Acute complications:
- Raised intracranial pressure (ICP): The most immediately life-threatening complication. Brain oedema, obstructive hydrocephalus, and loss of vascular autoregulation all raise ICP. Signs include declining level of consciousness, Cushing's triad (bradycardia, hypertension, irregular breathing), and papilloedema. Management: elevate head 30°, restrict fluids to two-thirds maintenance if SIADH is present, consider mannitol or hypertonic saline, avoid hypotension.
- Syndrome of inappropriate antidiuretic hormone secretion (SIADH): Inflammatory mediators stimulate ADH release, causing water retention, hyponatraemia, and worsening cerebral oedema. Presents as falling serum sodium with concentrated urine despite hypo-osmolar plasma. Fluid restriction (two-thirds maintenance) is the cornerstone; avoid hypotonic fluids.
- Subdural effusion/empyema: Collections in the subdural space, more common with H. influenzae and pneumococcal meningitis. Suspect if fever persists beyond 72 hours or if there are focal neurological signs. Diagnosed on CT. Empyema requires drainage; sterile effusions often resolve with continued antibiotic therapy.

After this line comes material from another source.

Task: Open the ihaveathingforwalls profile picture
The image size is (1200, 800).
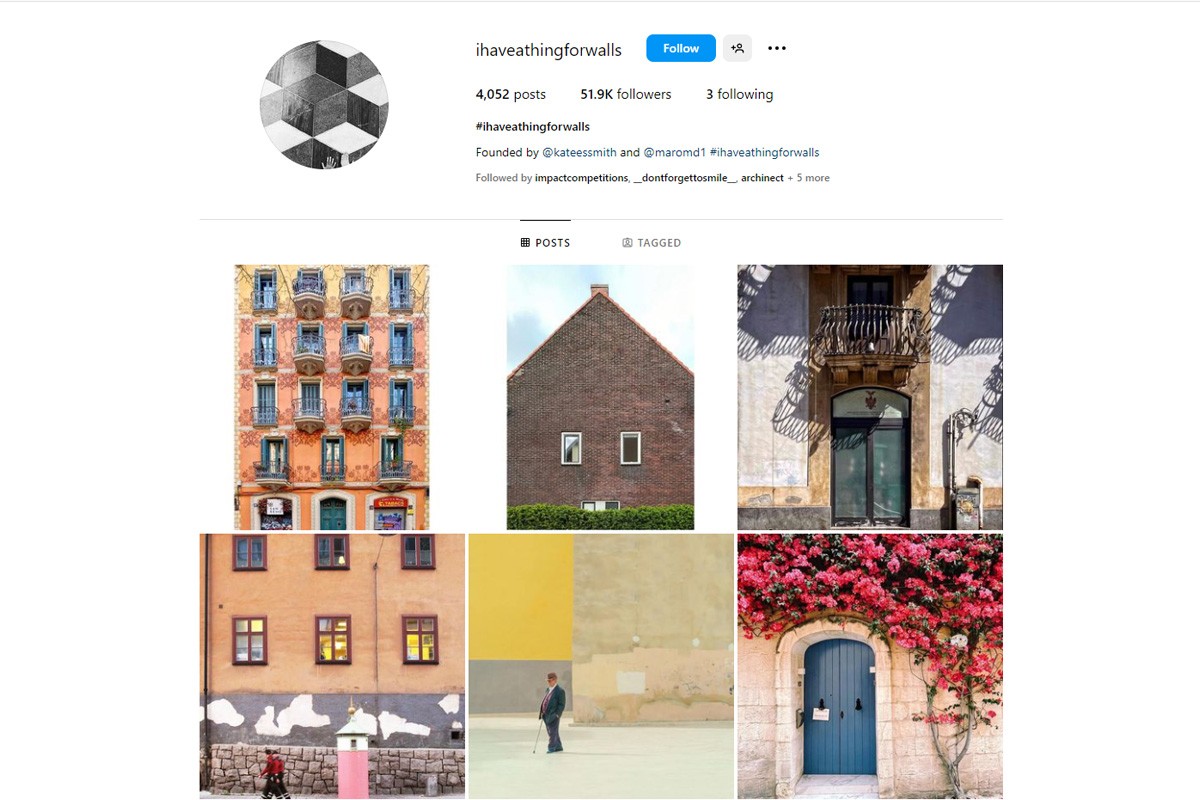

- Brain herniation: Transtentorial or tonsillar herniation from uncontrolled ICP. Prevents LP; requires aggressive ICP management.

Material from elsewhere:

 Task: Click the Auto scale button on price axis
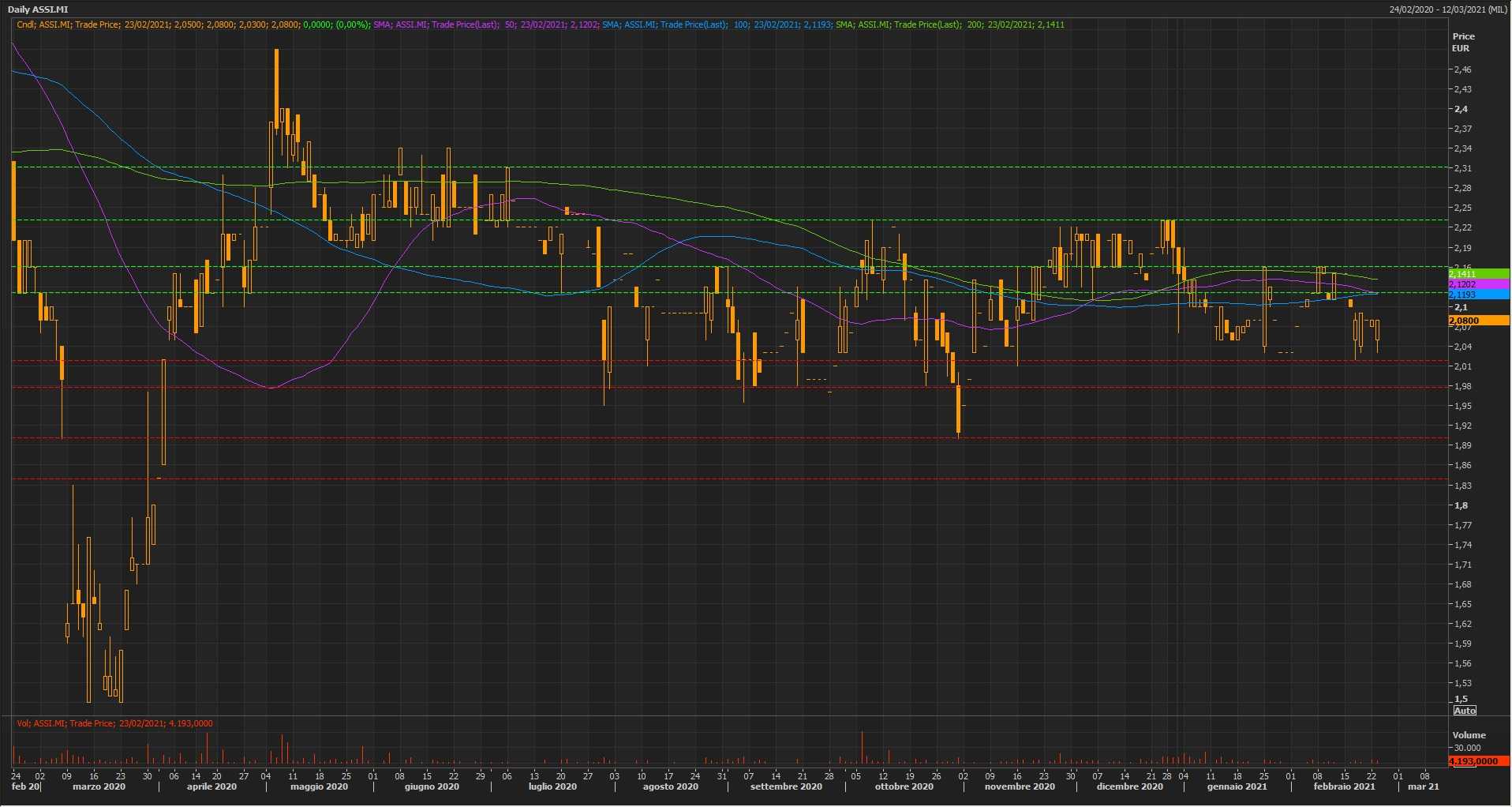click(x=1465, y=711)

- Septicaemia and shock: Particularly with meningococcaemia; manage as septic shock with fluid resuscitation and vasopressors.
- Seizures: Occur in up to 30% during the acute illness; treat with benzodiazepines acutely; control is important as seizure activity worsens cerebral oxygen demand.
Long-term sequelae (occur in up to 30% of survivors):
- Sensorineural hearing loss (SNHL): Most common neurological sequela (~20% after pneumococcal, ~5–10% after Hib meningitis); results from labyrinthitis via the cochlear aqueduct. All survivors of bacterial meningitis require formal audiological assessment before discharge or within 4–6 weeks.
- Cognitive and learning disabilities: Impaired school performance, attention deficit, memory problems.
- Cerebral palsy: Caused by cortical infarction, vasculitis, and white-matter damage.
- Hydrocephalus (communicating): From arachnoid fibrosis impairing CSF resorption; may require ventriculoperitoneal (VP) shunt.
- Blindness and cranial nerve palsies: CN VI (abducens), CN III, CN VII palsies from basilar meningitis.
CLINICAL PEARL
The 'golden hour' rule for bacterial meningitis: Mortality increases measurably for every hour antibiotics are delayed after presentation. If there is any clinical suspicion of bacterial meningitis and LP is contraindicated or delayed for CT, give empirical antibiotics IMMEDIATELY. A blood culture takes 2 minutes to draw and will remain positive for up to 2 hours after antibiotic initiation — do not let the desire for a 'clean' CSF result delay treatment. The LP can follow once the patient is stabilised and CT is done. Starting antibiotics before LP does NOT make the diagnosis impossible; it makes death less likely.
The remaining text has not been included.